Ramazan ayında oruç tutmak, Ramazanda tutulmayana orucu başka günlerde kaza
etmek ve keffaret oruçları farzdır.
Farz olan oruç denince, ramazan orucu kastedilir ve zaten tayin edilmiş,
önceden belirlenmiş (muayyen) olan oruç da budur.

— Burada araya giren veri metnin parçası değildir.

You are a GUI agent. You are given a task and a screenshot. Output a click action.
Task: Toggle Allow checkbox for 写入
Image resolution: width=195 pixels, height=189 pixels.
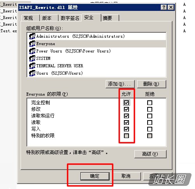[x=126, y=129]
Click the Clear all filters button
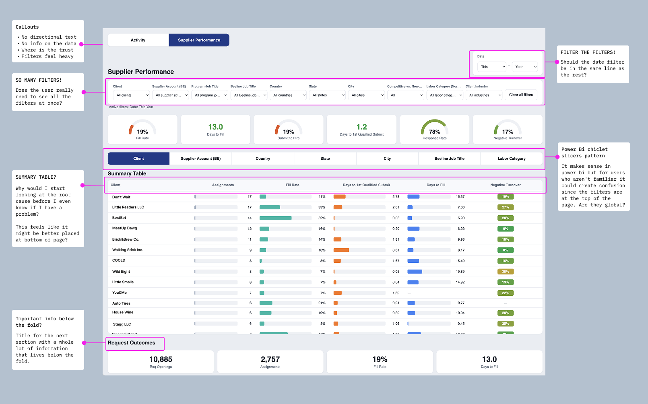 [521, 95]
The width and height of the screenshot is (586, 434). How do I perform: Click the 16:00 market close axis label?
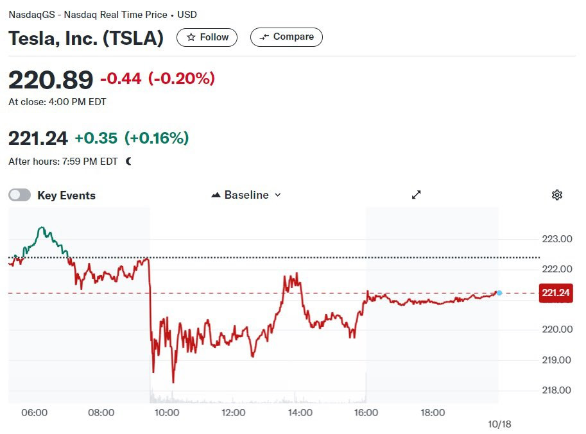tap(366, 413)
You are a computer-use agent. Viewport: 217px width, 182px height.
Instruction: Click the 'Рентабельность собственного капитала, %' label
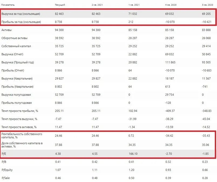tap(22, 136)
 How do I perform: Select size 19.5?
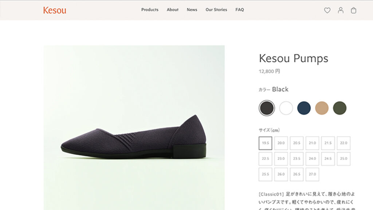265,143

Mazeretli veya mazeretsiz olarak tutulamadığı zaman, başka bir zaman kazâ
edilmesi de aynı şekilde farzdır.
Bunun dışında bir de kefâret olmak üzere tutulan oruç vardır. Ramazan orucunun
bozulması sebebiyle tutulması gereken kefâret orucu yanında ayrıca, zıhâr,
yanlışlıkla ve kaza ile adam öldürme, hacda ihramlı iken vaktinden önce tıraş
olma (halk) ve yemin için tutulacak olan kefâret oruçları da farz oruç
kapsamında değerlendiri.
Kefâret orucu, yapılan bir hatanın cezası veya telâfisi anlamını taşıdığından
kişi için baştan belirlenmiş bir yükümlülük olmayıp, buna sebebiyet
vermesi halinde gündeme gelebilen ârızî bir yükümlülük niteliğindedir. Bu
bakımdan ramazan orucu "muayyen farz", diğerleri ise "gayr-i muayyen farz"

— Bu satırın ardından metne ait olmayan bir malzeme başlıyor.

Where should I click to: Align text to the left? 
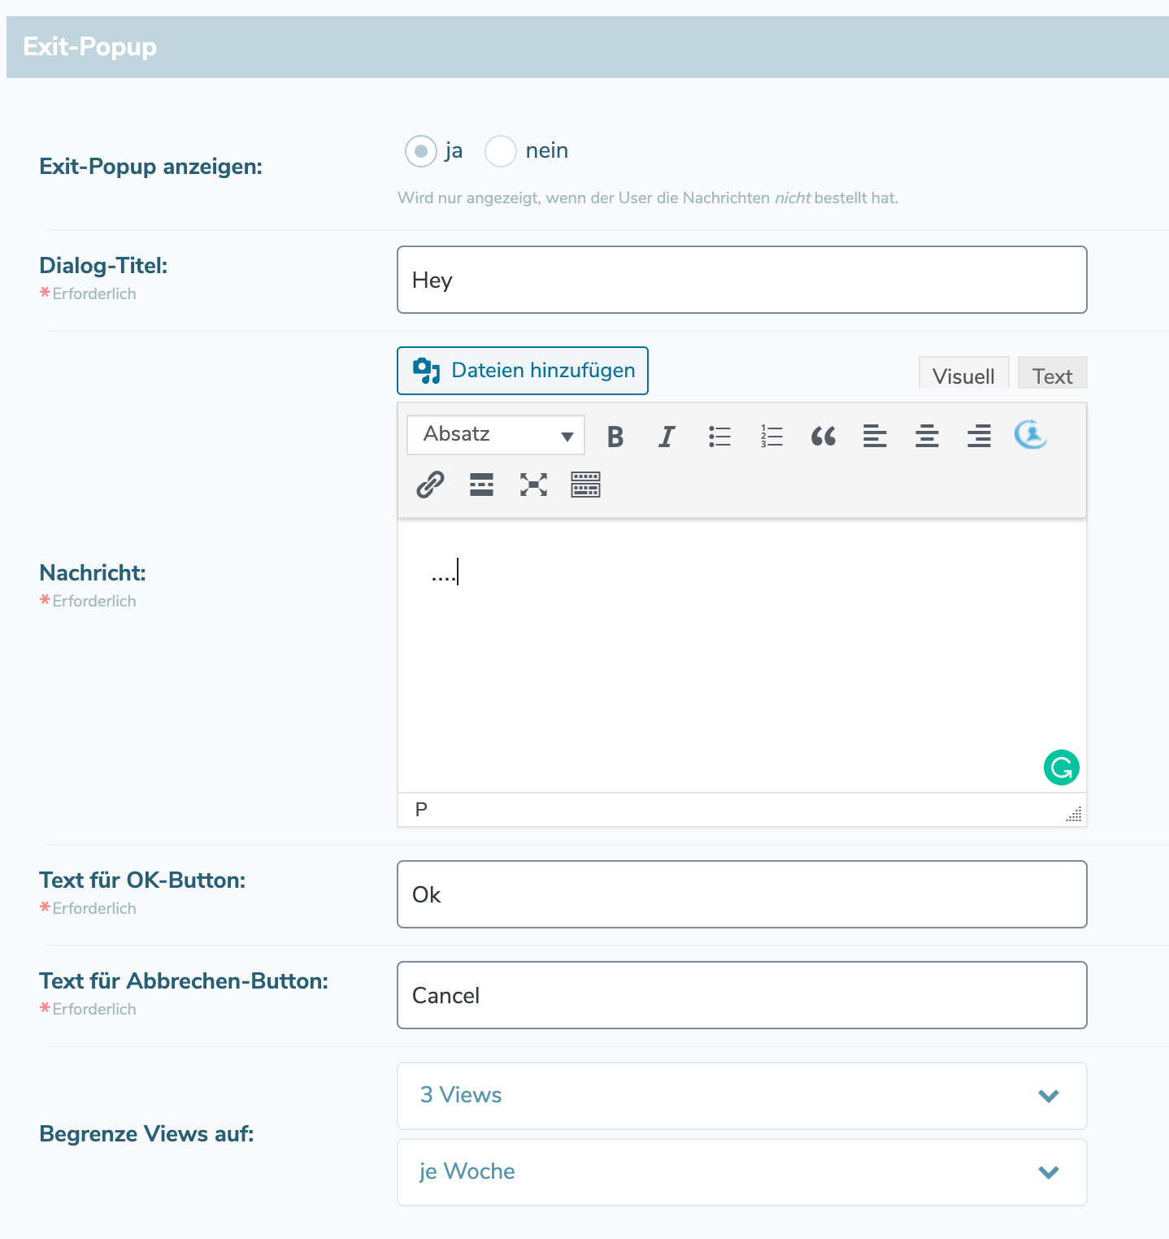click(x=875, y=437)
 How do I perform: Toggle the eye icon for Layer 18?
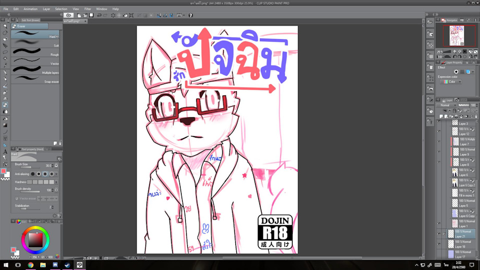pos(439,244)
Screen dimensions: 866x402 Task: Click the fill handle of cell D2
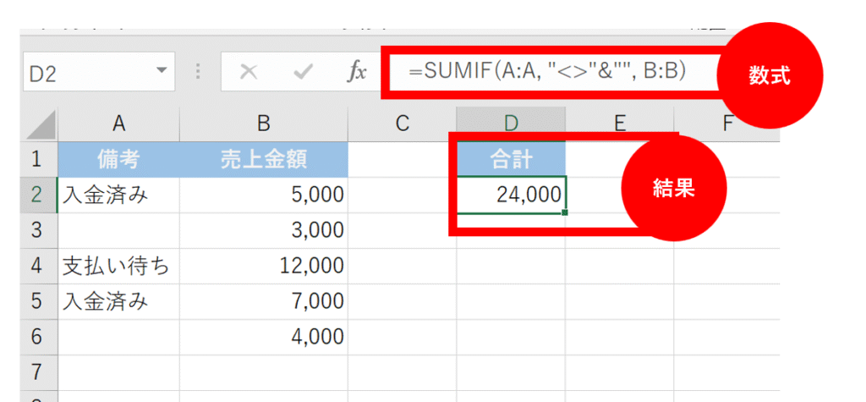click(x=564, y=212)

olarak nitelendirilir. Ramazan orucu sadece belirli bir vakitte, yani ramazan
ayında tutulabilirken, diğerleri oruç tutmanın mubah olduğu her zaman
tutulabilir.
Ramazan orucunun kazası da istenilen mubah günlerde tutabilir. Fakat İmam
Şâfiî'nin kazâya kalan orucun aynı yıl içerisinde kazâ edilmesi gerektiğine
ilişkin görüşü de dikkate alınarak, herhangi bir sebeple kazâya kalan orucu
mümkün olan en kısa zamanda tutmaya çalışmak uygun olur.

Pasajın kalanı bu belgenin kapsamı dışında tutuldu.